Zwez dispelled the Van Allan Radiation Belt theory. Some say the radiation belt in which astronauts had to travel through while going to the moon was too strong for anyone to live through.
"Yes, they were indeed exposed to some radiation," said Zwez, who has talked with NASA officials, Neil Armstrong and scientists about the topic.
He quickly pointed out the level of radiation exposure was not dangerous - it is only equivalent to five or six X-rays on earth, he said.
Zwez said other people claim the space computer equipment was too primitive to bring humans to the moon. However, he said the equipment in question was designed only to guide the spacecraft, not make a phone call or make a picture, as a simple cell phone can do today.
Those who believe the space vessel should have made a large crater on the moon upon arrival do not know how extremely hard the surface really is, Zwez said.

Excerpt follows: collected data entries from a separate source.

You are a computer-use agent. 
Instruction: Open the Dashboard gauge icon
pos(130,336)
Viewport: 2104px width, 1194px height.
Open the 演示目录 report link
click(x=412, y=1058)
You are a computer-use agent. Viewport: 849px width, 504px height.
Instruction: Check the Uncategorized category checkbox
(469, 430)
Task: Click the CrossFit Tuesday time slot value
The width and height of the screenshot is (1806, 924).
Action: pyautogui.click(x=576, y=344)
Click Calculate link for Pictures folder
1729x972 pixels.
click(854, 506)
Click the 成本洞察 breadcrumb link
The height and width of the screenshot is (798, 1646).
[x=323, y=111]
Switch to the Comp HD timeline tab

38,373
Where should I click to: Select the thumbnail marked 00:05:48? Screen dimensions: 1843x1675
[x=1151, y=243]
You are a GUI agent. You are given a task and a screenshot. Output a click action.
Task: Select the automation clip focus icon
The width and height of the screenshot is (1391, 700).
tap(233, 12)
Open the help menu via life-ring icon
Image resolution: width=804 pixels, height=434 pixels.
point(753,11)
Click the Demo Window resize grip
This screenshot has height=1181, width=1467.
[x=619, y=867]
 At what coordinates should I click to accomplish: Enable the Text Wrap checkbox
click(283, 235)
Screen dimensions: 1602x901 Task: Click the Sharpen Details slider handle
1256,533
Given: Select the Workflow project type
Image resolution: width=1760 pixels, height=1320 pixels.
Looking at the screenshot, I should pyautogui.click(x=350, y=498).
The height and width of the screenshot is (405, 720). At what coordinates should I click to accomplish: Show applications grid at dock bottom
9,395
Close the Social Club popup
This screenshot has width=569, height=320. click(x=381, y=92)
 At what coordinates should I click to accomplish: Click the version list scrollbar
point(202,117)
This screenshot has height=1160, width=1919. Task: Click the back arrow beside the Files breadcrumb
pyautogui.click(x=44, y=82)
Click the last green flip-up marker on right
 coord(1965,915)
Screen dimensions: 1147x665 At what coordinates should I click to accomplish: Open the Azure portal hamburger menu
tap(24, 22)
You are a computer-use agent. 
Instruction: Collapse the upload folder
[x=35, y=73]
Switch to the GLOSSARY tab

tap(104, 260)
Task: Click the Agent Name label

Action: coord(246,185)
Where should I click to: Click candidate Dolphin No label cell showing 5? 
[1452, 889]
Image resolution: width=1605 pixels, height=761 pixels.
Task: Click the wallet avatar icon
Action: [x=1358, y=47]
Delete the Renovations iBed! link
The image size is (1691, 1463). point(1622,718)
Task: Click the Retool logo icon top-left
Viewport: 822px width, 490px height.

Also, many nonbelievers, who think the moon landings were made in a studio in Hollywood or as some believe, Area 51, wonder why there were no stars in the photos taken on the moon. Zwez said because the surface was so bright, the astronauts had to adjust their cameras, resulting in no star images.
Zwez continued to defend a slew of accusations, including the belief that a Hollywood prop can be identified in one of the pictures, before providing what he believes is strong evidence for the moon landing.
On various moon missions, Zwez said laser reflectors were left on the moon, from which researchers to this day continue to reflect laser points off, which then return to the earth.
He also said the moon rocks - which have often been dubbed phony - contain no water whatsoever, while terrestrial rocks do.
And, of all of the 200,000 contractors and government officials involved in the moon landings, nobody - even those on their death bed - has come forward with any hoax information.
"This simply is not going to happen," Zwez said.
Also, as the U.S. was in a heated battle with the Soviets during the space race to put a man on the moon, each side had many spies. Zwez said the former USSR knew exactly what the U.S. was doing, as well as why and when. If the USSR knew it was a hoax, Zwez said they would have called the U.S. out.
Zwez said he is also saddened in how extreme in their convictions some nonbelievers can be. From claims that NASA murdered its own crew on the Challenger mission to a man who told Zwez he would bet his own son's life that no one has ever landed on the moon, he said he has heard some terrible stories.
But Zwez also believes that people are simply just curious - whether about the assassination of JFK or an apparent alien autopsy.